Write out exactly, excluding pictures, the lines from the one containing "Instruction: Select the" through the end of the data, both included.
+ + + +
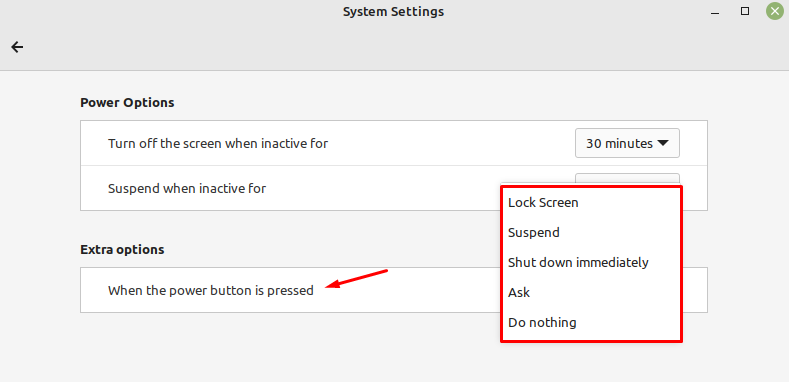Click the Turn off the screen when inactive label

tap(218, 143)
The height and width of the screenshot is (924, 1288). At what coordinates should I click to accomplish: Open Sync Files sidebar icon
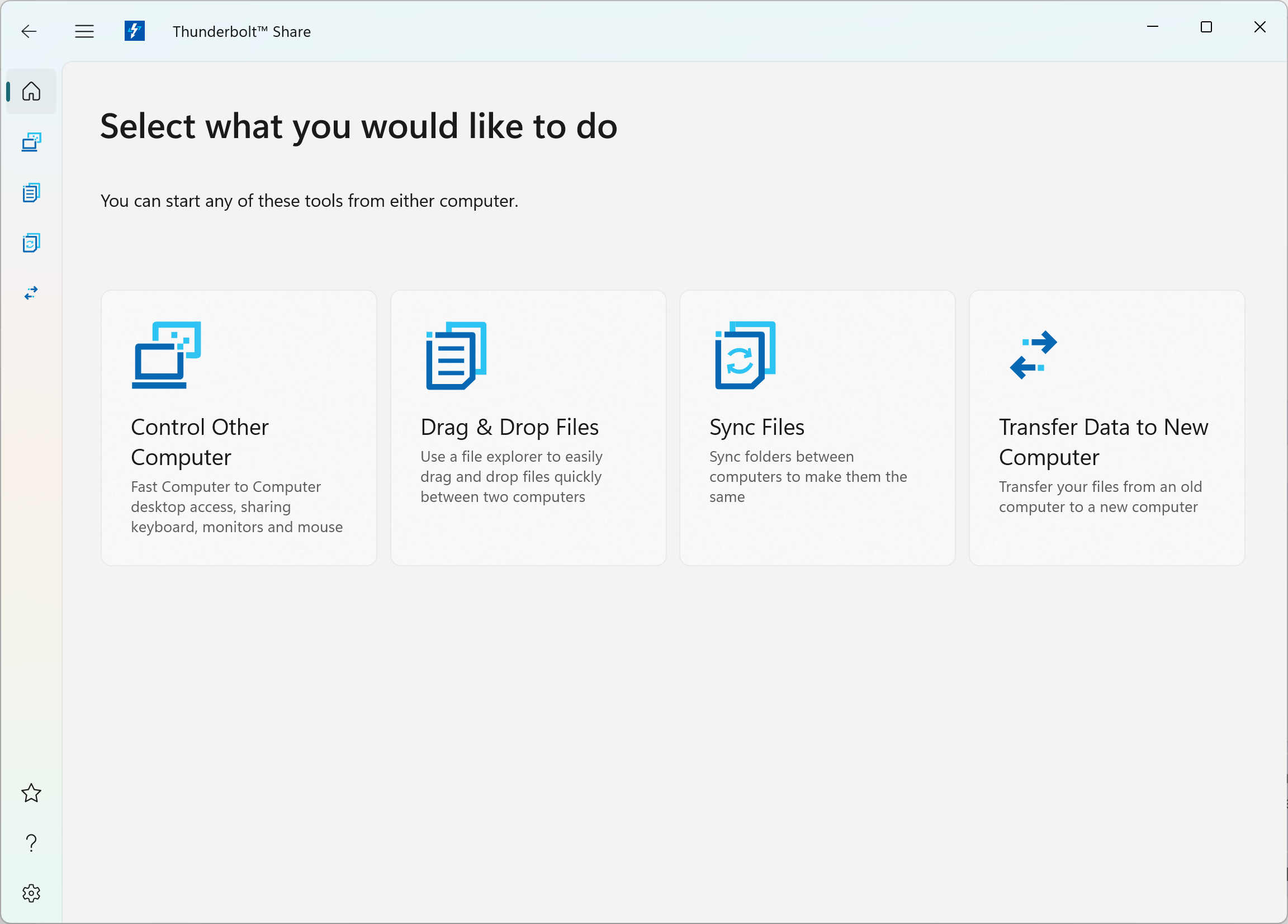(x=31, y=243)

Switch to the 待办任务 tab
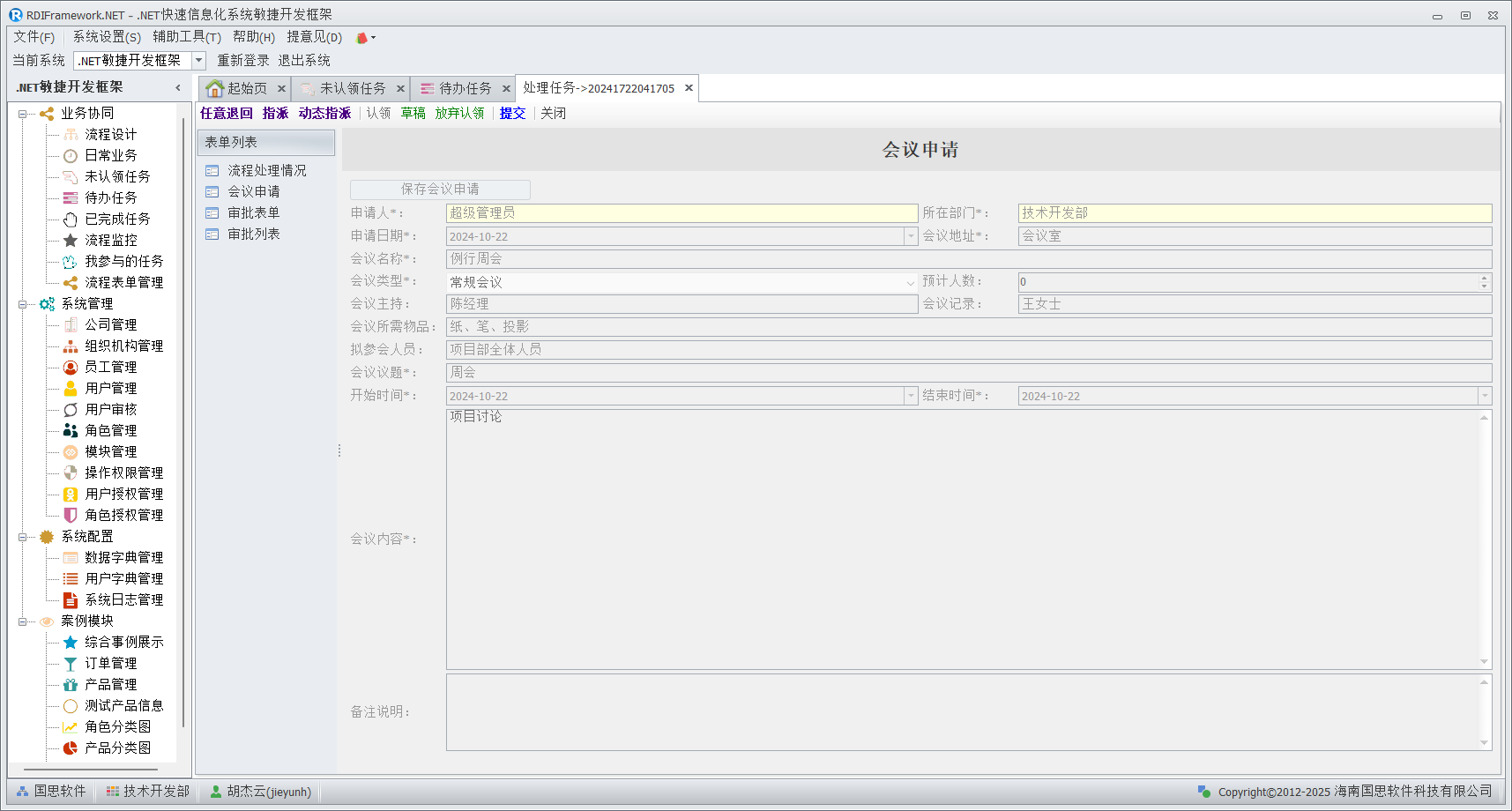(x=464, y=89)
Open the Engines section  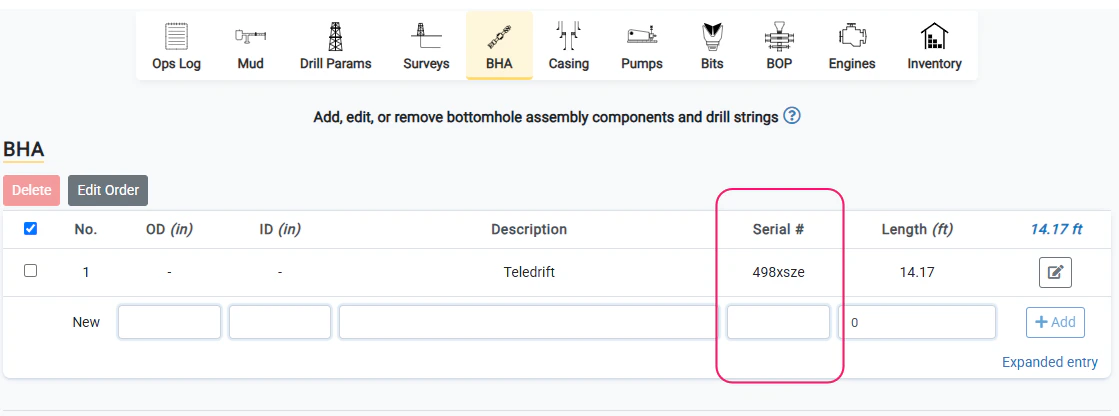coord(852,46)
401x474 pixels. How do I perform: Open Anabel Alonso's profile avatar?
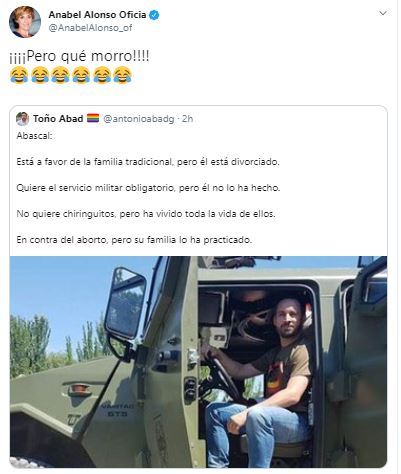click(x=25, y=22)
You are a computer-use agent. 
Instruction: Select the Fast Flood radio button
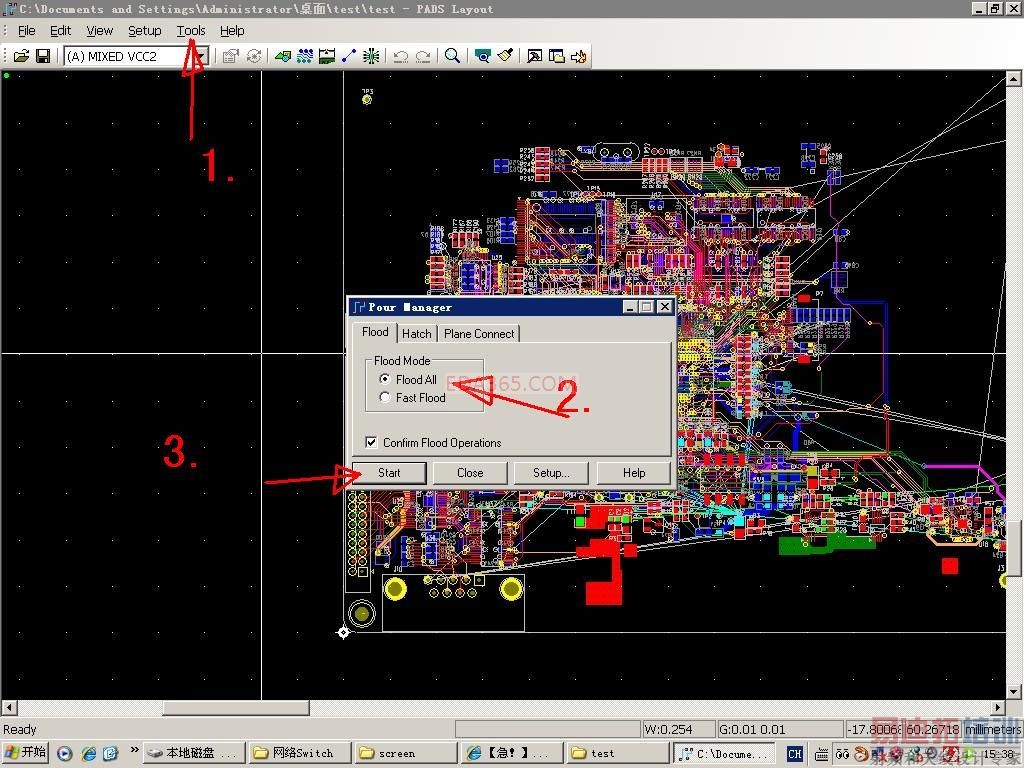pyautogui.click(x=386, y=398)
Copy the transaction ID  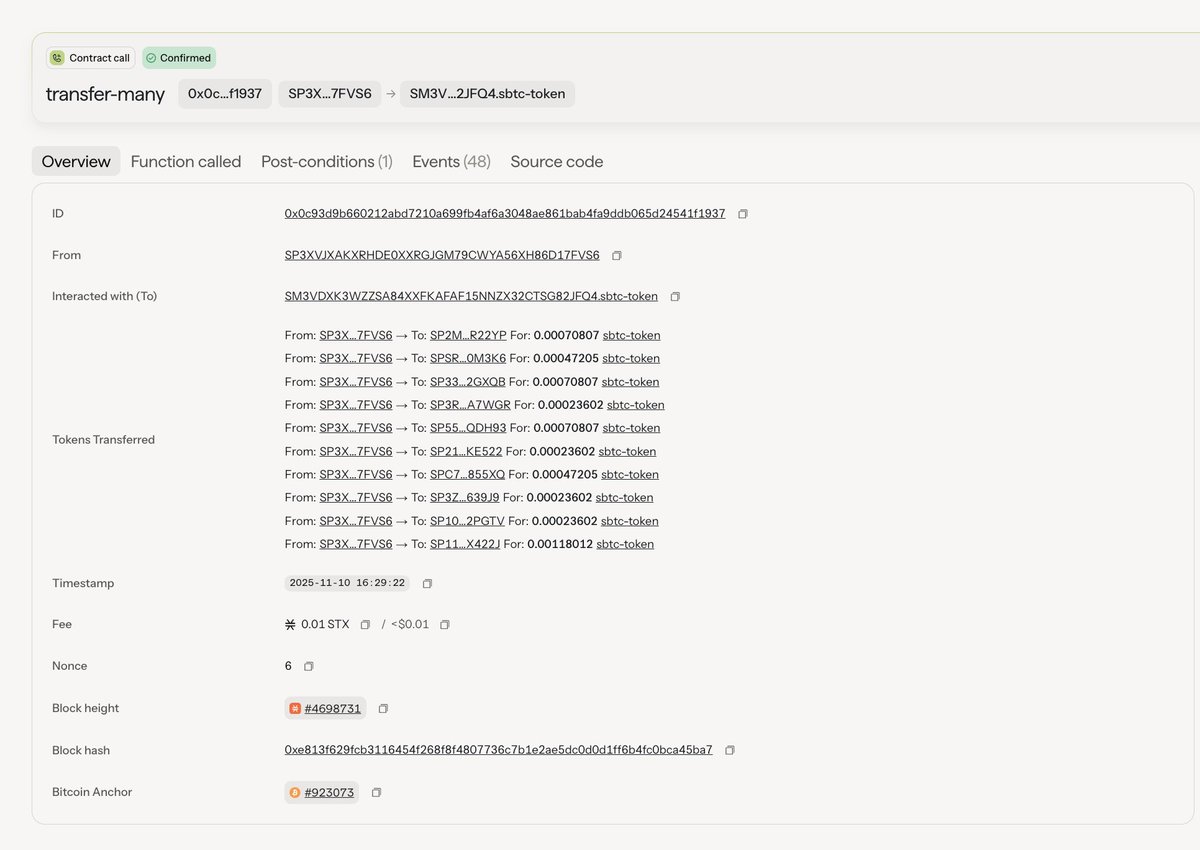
+ + + +
■ **RESPONSE**:
Instruction: Select the Fast Flood radio button
pyautogui.click(x=386, y=398)
Copy the transaction ID  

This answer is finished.